Problem statement =>
Present every line of the data below as a Markdown table with the columns Row and Line, numbering the rows and skipping blank lines. Leave the pictures out.

Item coordinate data:
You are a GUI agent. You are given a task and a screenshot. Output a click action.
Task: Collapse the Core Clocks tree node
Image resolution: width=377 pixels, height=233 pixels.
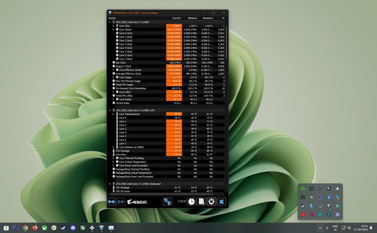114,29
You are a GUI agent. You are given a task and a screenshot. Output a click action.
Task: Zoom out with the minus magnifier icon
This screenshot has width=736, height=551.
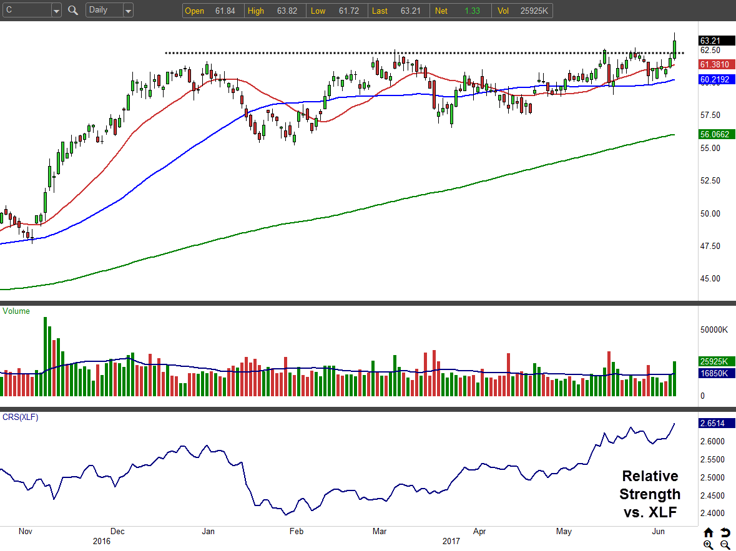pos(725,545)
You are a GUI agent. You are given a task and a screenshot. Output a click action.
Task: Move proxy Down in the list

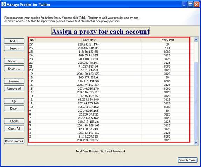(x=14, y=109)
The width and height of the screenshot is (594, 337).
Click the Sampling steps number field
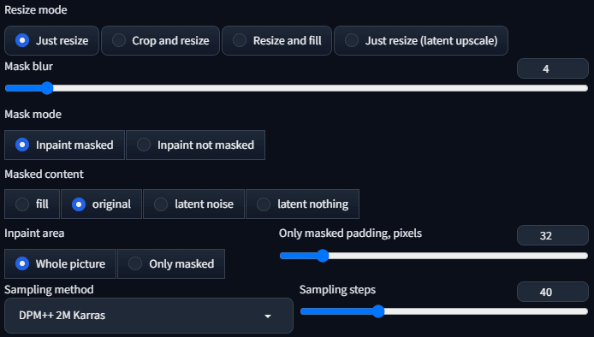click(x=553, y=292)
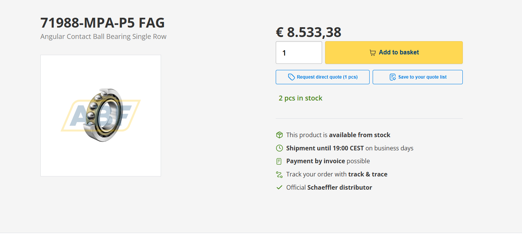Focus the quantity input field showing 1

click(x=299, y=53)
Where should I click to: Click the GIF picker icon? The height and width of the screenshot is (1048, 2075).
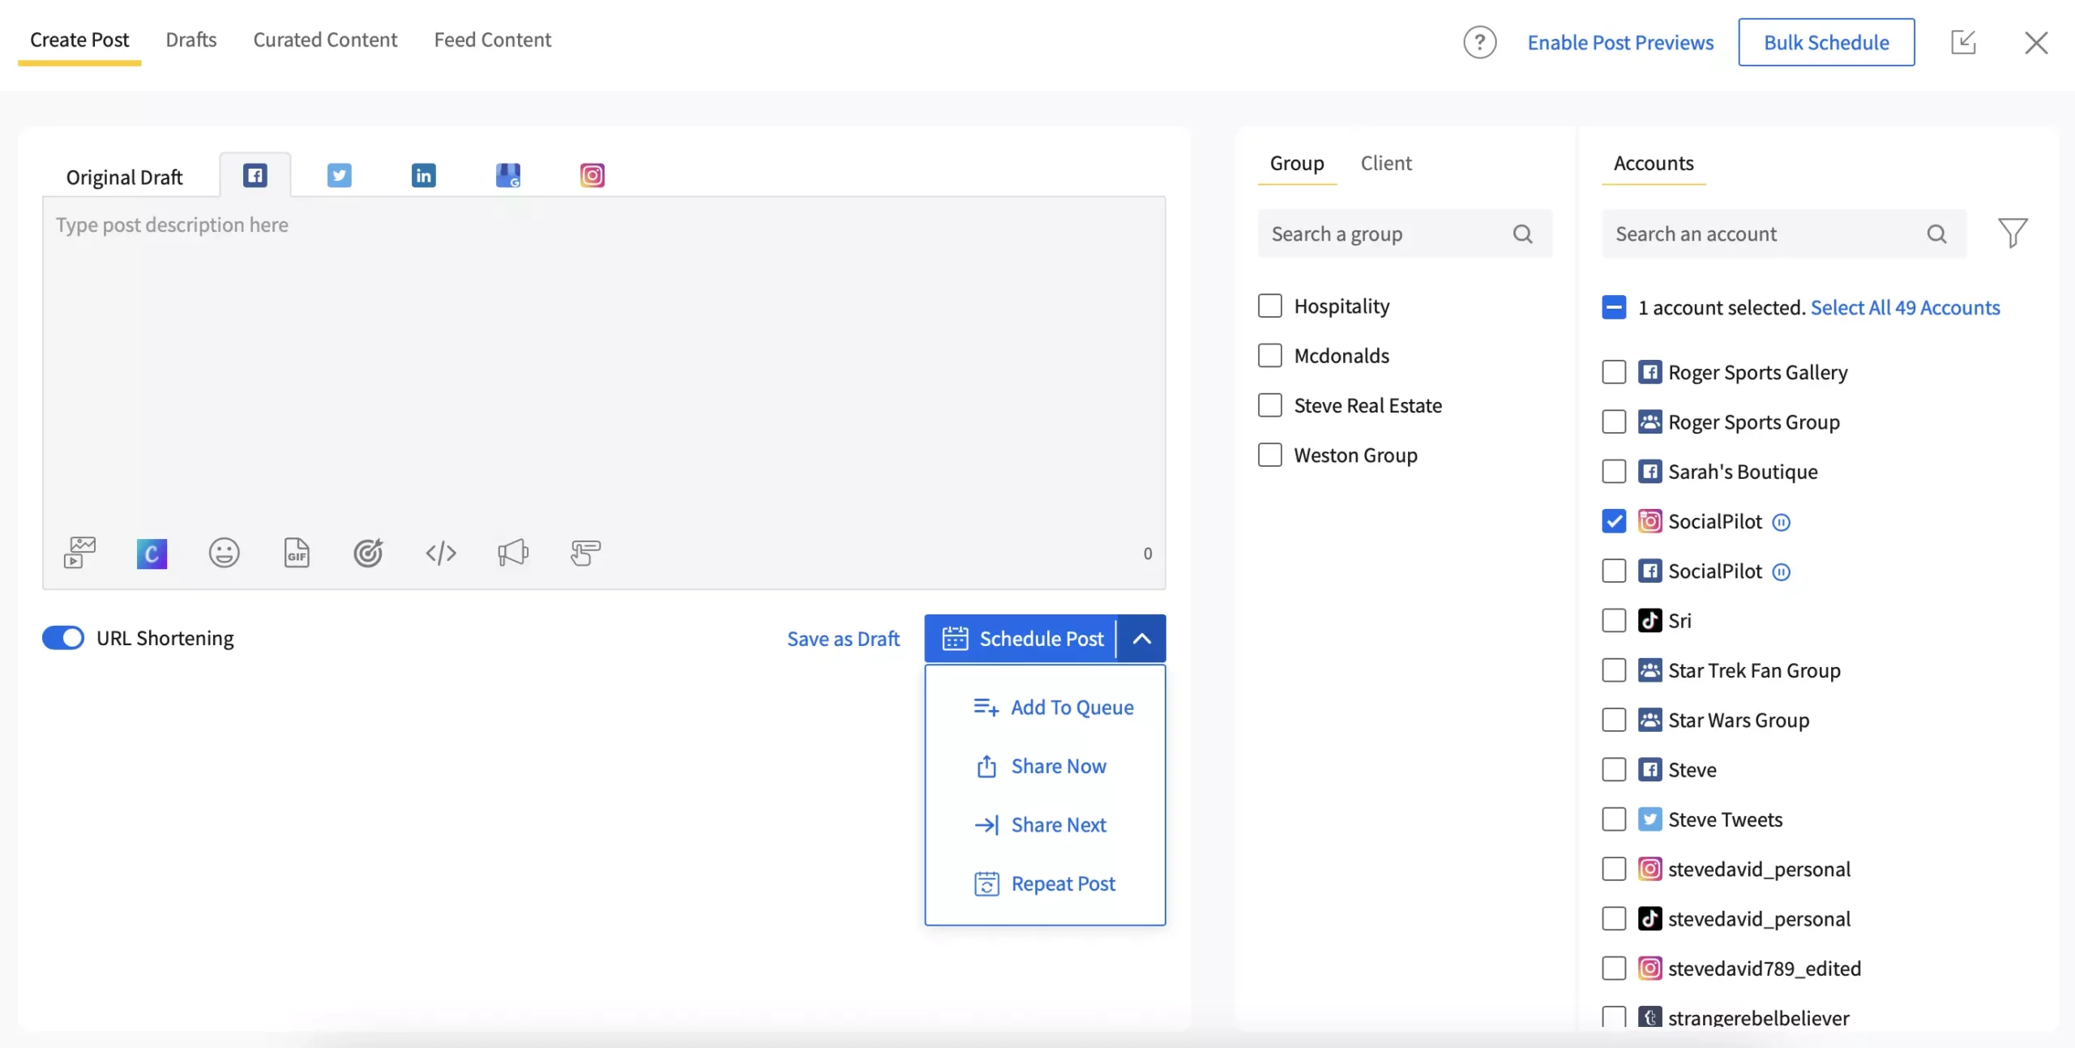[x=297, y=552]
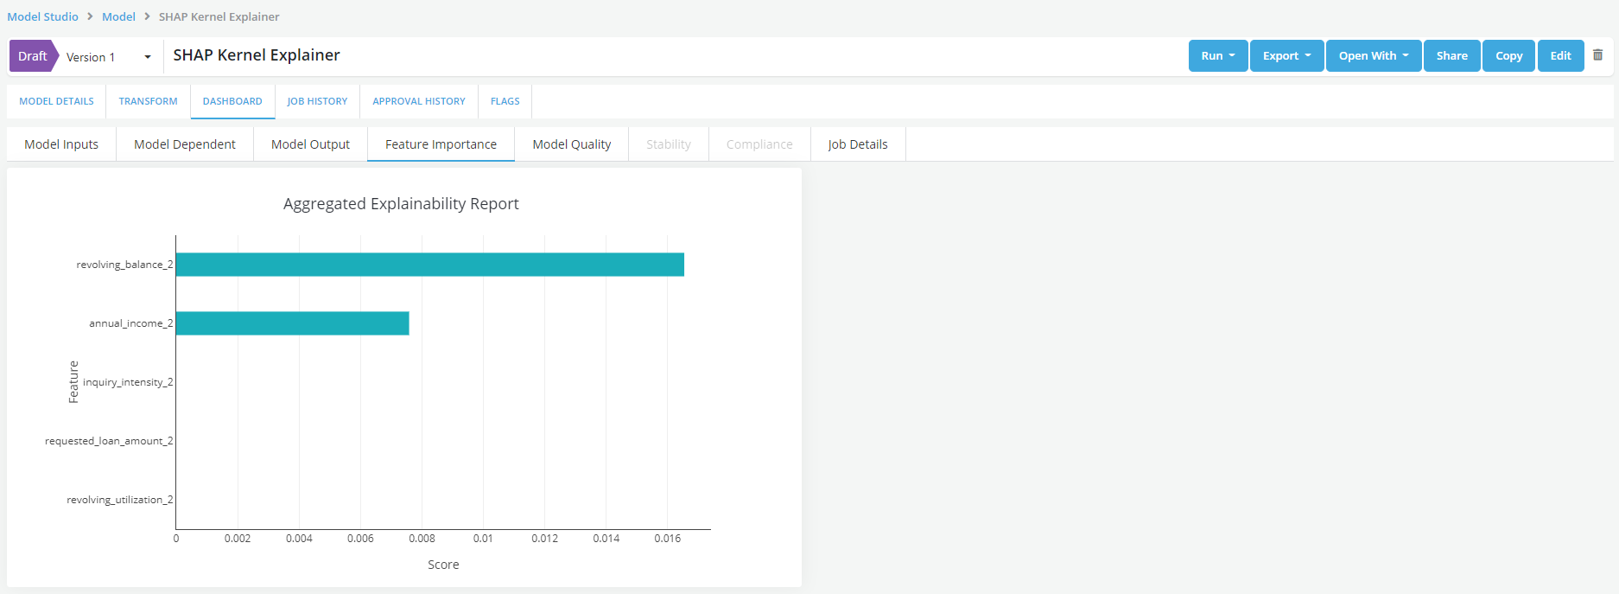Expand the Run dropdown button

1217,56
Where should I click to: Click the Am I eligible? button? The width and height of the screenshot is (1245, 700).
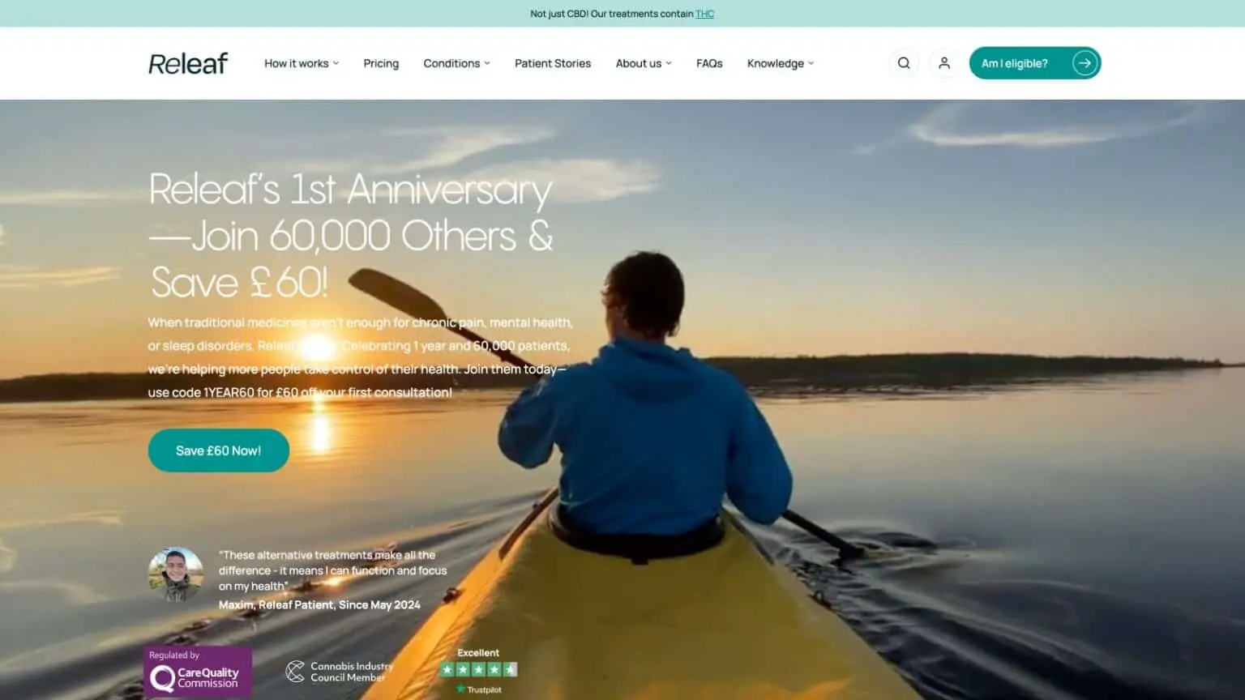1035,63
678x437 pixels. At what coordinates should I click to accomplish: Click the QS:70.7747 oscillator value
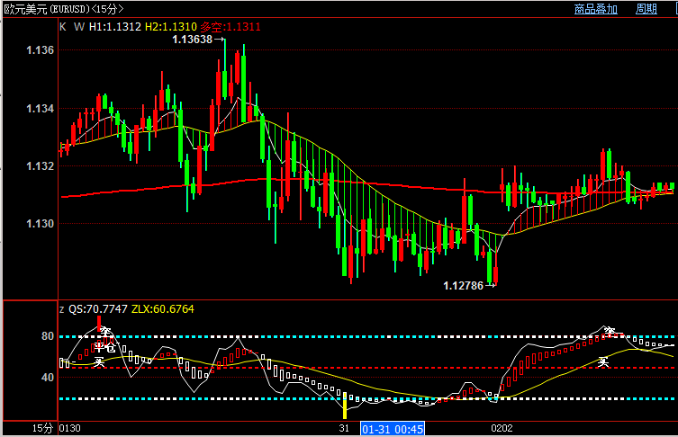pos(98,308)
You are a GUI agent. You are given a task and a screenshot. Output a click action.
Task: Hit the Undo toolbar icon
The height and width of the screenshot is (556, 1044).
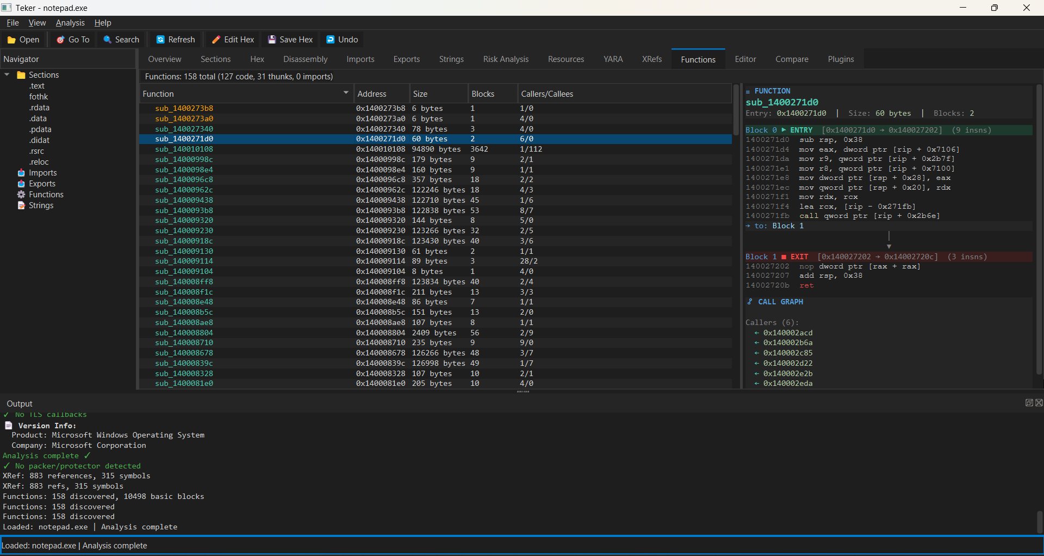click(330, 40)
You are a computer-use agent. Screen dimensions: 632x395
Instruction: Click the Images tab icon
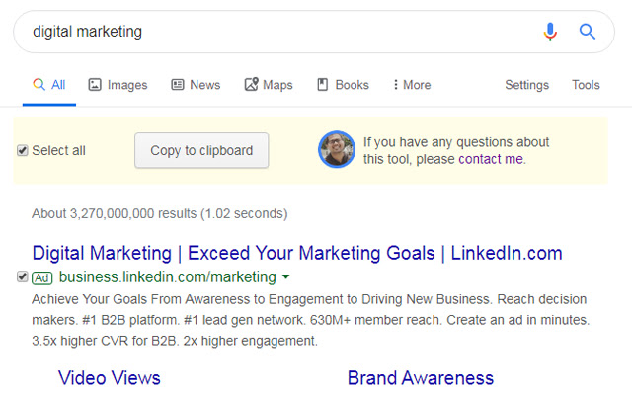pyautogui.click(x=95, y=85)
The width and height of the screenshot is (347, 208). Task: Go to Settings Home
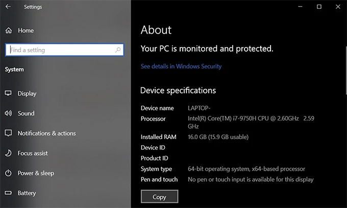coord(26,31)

Finished exercise =>
| Row | Line |
|---|---|
| 1 | You are a GUI agent. You are given a task and a screenshot. Output a click action. |
| 2 | Task: Collapse the Core Clocks tree node |
| 3 | Image resolution: width=377 pixels, height=233 pixels. |
| 4 | 114,29 |
| 5 | You are a GUI agent. You are given a task and a screenshot. Output a click action. |
| 6 | Task: Zoom out with the minus magnifier icon |
| 7 | This screenshot has width=736, height=551. |
| 8 | pos(725,545) |
| 9 | You are a GUI agent. You are given a task and a screenshot. Output a click action. |
| 10 | Task: Move proxy Down in the list |
| 11 | (x=14, y=109) |
| 12 | The width and height of the screenshot is (594, 337). |
| 13 | Click the Sampling steps number field |
| 14 | click(x=553, y=292) |
| 15 | Focus the quantity input field showing 1 |
| 16 | click(x=299, y=53) |
| 17 | Where should I click to: Click the GIF picker icon? The height and width of the screenshot is (1048, 2075). |
| 18 | [x=297, y=552] |
| 19 | Expand the Run dropdown button |
| 20 | 1217,56 |
| 21 | Where should I click to: Click the Am I eligible? button? The width and height of the screenshot is (1245, 700). |
| 22 | 1035,63 |
| 23 | 678x437 pixels. At what coordinates should I click to accomplish: Click the QS:70.7747 oscillator value |
| 24 | pos(98,308) |
| 25 | You are a GUI agent. You are given a task and a screenshot. Output a click action. |
| 26 | Task: Hit the Undo toolbar icon |
| 27 | The height and width of the screenshot is (556, 1044). |
| 28 | click(330, 40) |
| 29 | You are a computer-use agent. Screen dimensions: 632x395 |
| 30 | Instruction: Click the Images tab icon |
| 31 | pyautogui.click(x=95, y=85) |
| 32 | The width and height of the screenshot is (347, 208). Task: Go to Settings Home |
| 33 | coord(26,31) |